On Tuesday, Sentinel Management Group Inc. — citing “panic” conditions in the market — prevented its clients from withdrawing money from their cash accounts. Sentinel manages money for hedge funds and commodities traders in what are loosely akin to money-market accounts: short-term investment vehicles that are supposed to behave something like a bank account.

Sentinel said in a letter to clients dated Monday that an inability to easily buy and sell securities in the credit markets was making it tough to price its holdings. “We are concerned that we cannot meet redemption requests without selling securities at deep discounts to their fair value and therefore causing unnecessary losses to our clients,” the letter said. Sentinel didn’t respond to requests for comment.

It is the latest sign that the bond-market turmoil is hurting even investments considered among the most conservative places to temporarily park cash.

Buyers for some debt instruments — particularly in asset-backed securities and some subprime securities — have dried up in recent weeks. A general lack of liquidity such as this in global markets is what prompted central banks in the U.S. and elsewhere in recent days to open up emergency lending windows to help investors that suddenly found themselves squeezed by a shortage of cash.

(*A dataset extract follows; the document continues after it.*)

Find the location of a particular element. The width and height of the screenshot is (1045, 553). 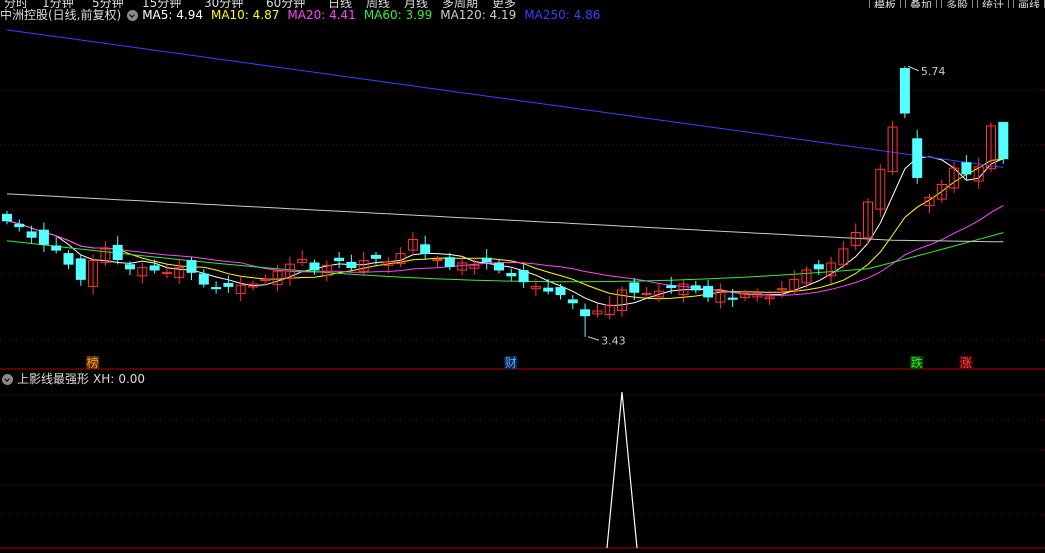

high-label: 5.74 is located at coordinates (934, 72).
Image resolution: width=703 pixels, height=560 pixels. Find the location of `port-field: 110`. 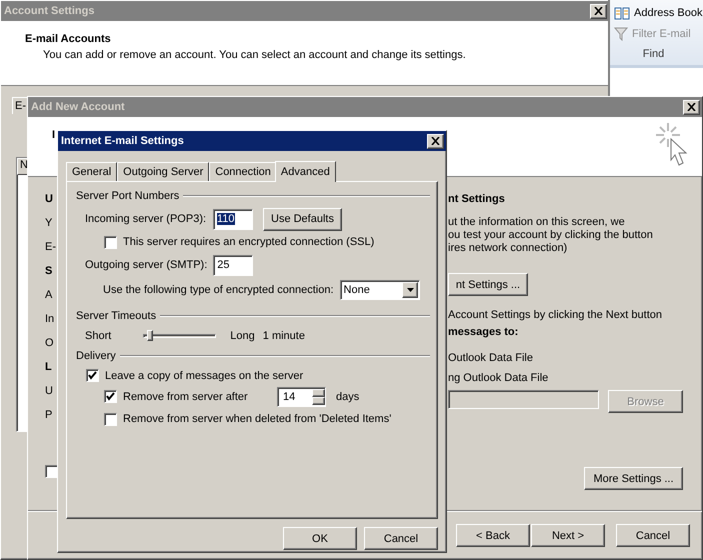

port-field: 110 is located at coordinates (233, 219).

The illiquidity is also hurting a handful of institutional funds and mutual funds that are marketed as “enhanced” money-market products, or funds that are slightly riskier than regular money-market funds and aim for higher yields.

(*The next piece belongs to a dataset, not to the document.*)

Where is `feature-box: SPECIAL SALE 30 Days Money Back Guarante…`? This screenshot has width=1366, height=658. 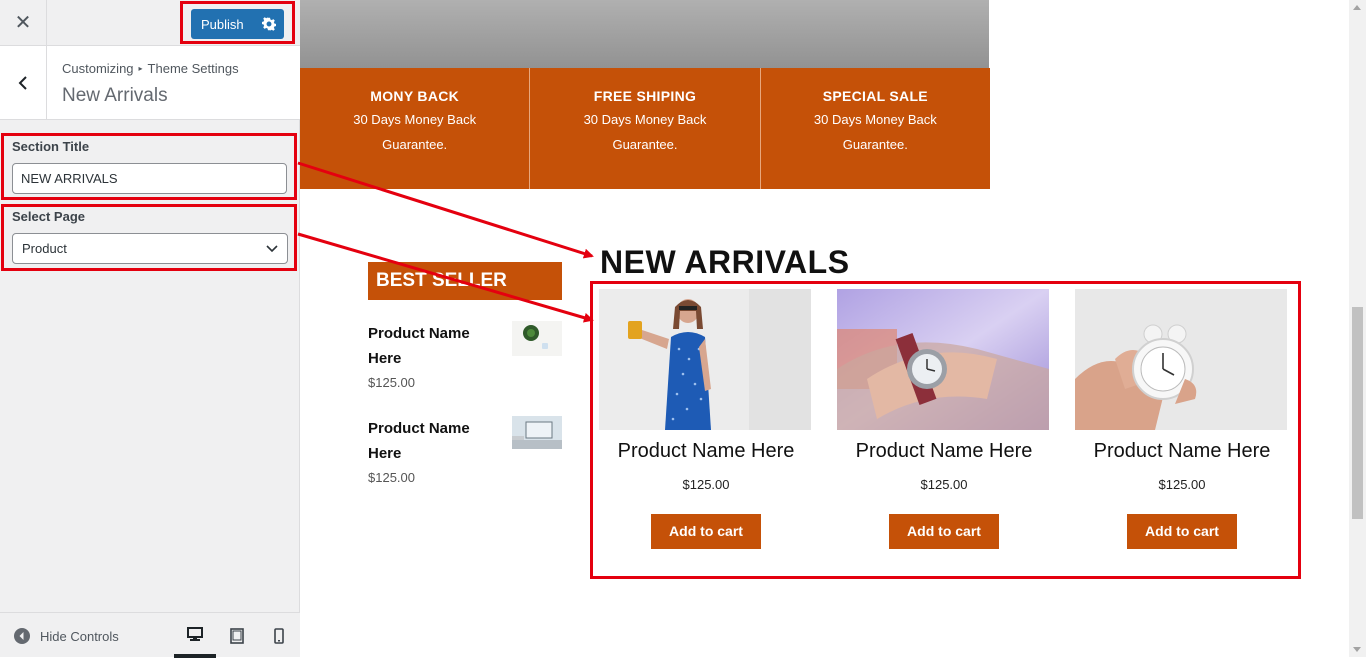 feature-box: SPECIAL SALE 30 Days Money Back Guarante… is located at coordinates (875, 128).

For instance, State Street Global Advisors’ Limited Duration Bond Fund, a $2.8 billion fund catering to institutional investors, fell 11 percent for the month of July. One of State Street’s mutual-fund offerings, the SSgA Yield Plus fund, is down 5.5 percent for the three months and 4 percent since the start of the year through Monday, according to Morningstar Inc. Both products hold asset-backed securities including subprime-mortgage securities.

A spokeswoman for the company, a unit of State Street Corp., said “Market-driven events occur from time-to-time, such as the current liquidity constraints, that can affect segments of our investment portfolios, and we actively address these events working closely with our clients.”

Sentinel manages about $1.5 billion, according to CME Group Inc., parent of the Chicago Mercantile Exchange. It invests clients’ short-term cash holdings in securities ranging from U.S. government bonds to short-term bank time deposits.

Firms such as Sentinel play an important role in the commodities markets. It is one of a few niche providers of short-term cash-management services for clients in the commodities-futures trading business. It took in clients that included so-called futures clearing firms, which are institutions that execute a client’s trades on an exchange and stand behind the client’s obligations. Clearing brokers give futures traders confidence that they will be paid if they are owed money when a contract expires.

The Chicago Mercantile Exchange confirmed that some of its clearing firms were Sentinel clients. Sentinel’s clients also include a variety of firms that manage pooled commodities funds for investors.